WHAT THIS TASK INVOLVES>
Everything from the first line of the data below through the line that contains "The image size is (880, 369)." should be written out exactly, please, and nothing more; the pictures stay out.

- Opening Delimiter -

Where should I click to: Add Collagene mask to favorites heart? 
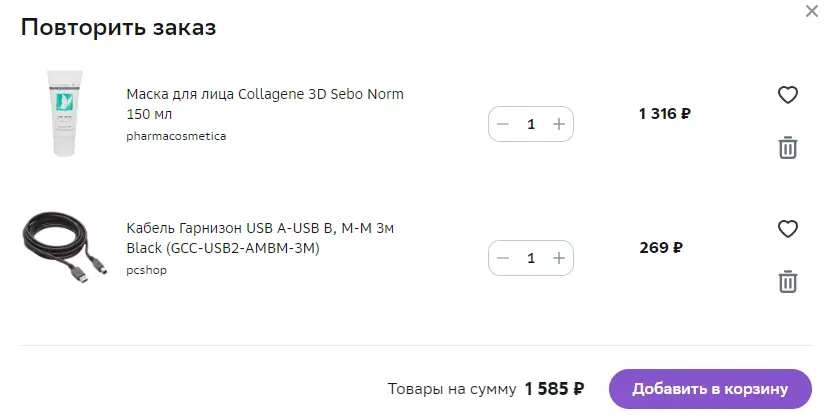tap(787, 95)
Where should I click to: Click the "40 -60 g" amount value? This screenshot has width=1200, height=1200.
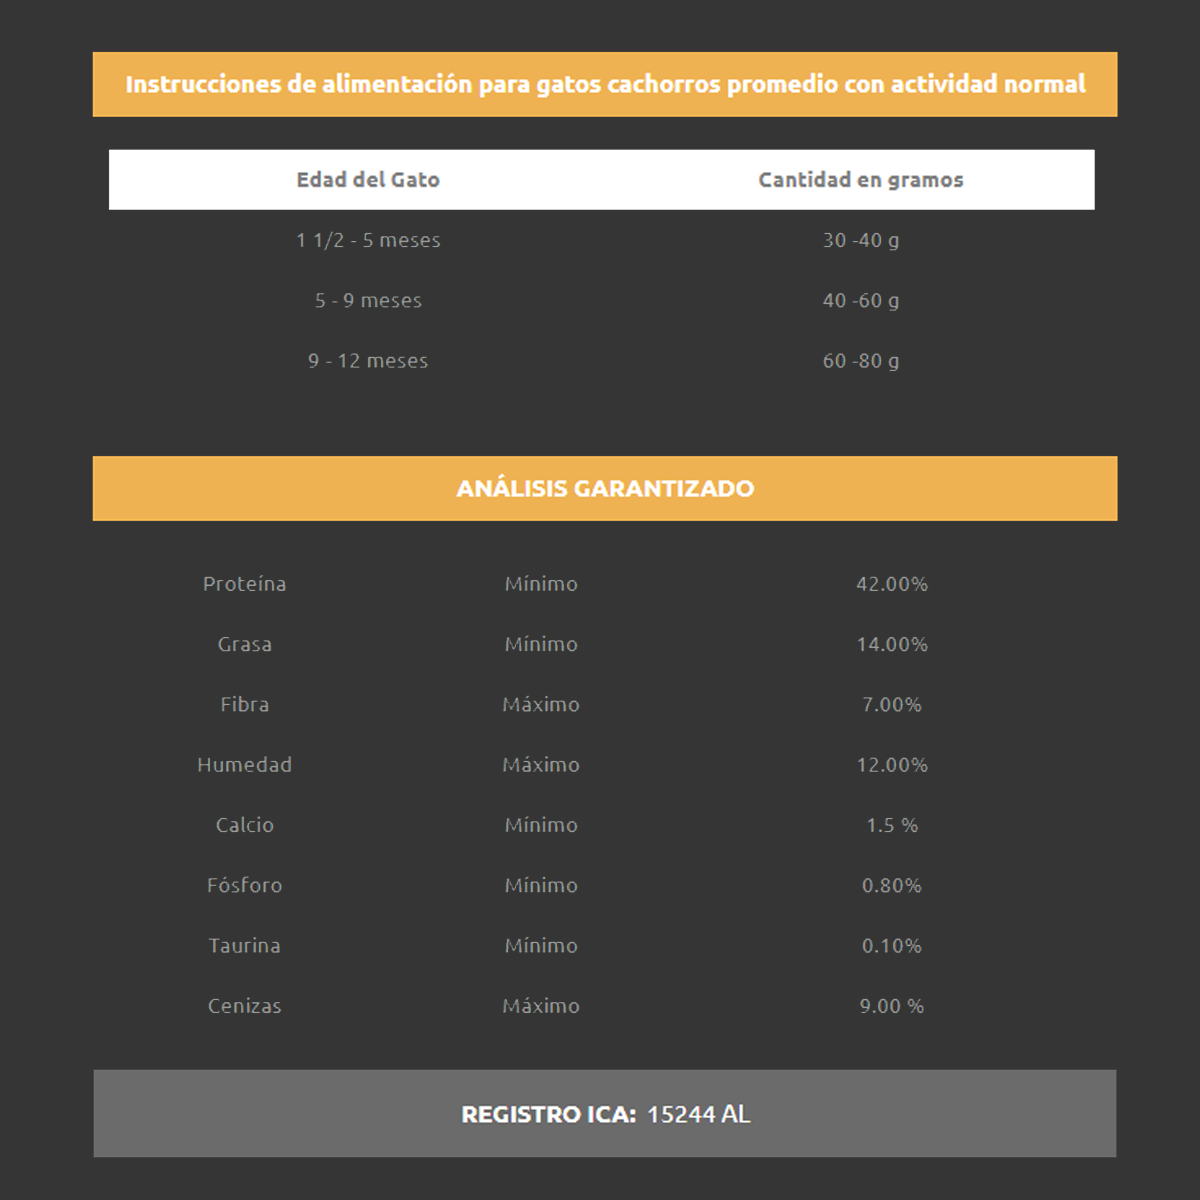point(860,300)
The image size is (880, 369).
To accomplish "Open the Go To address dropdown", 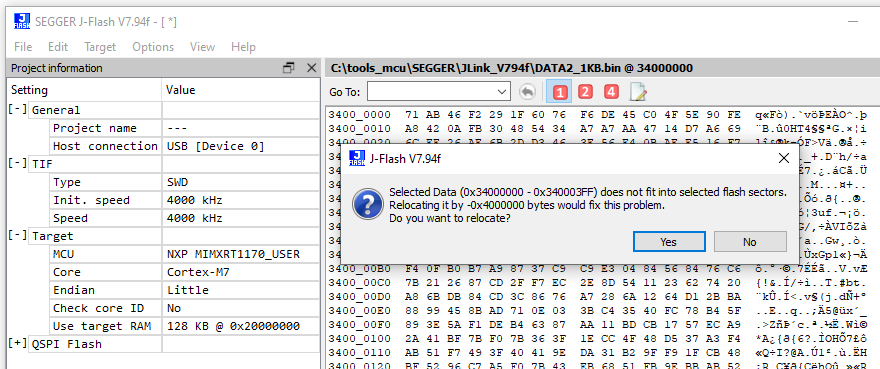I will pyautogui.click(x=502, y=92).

- Closing Delimiter -

YOUR SOLUTION>
Where should I click to: Add Collagene mask to favorites heart? 
tap(787, 95)
Where should I click to: Click the "40 -60 g" amount value? This screenshot has width=1200, height=1200.
point(860,300)
The image size is (880, 369).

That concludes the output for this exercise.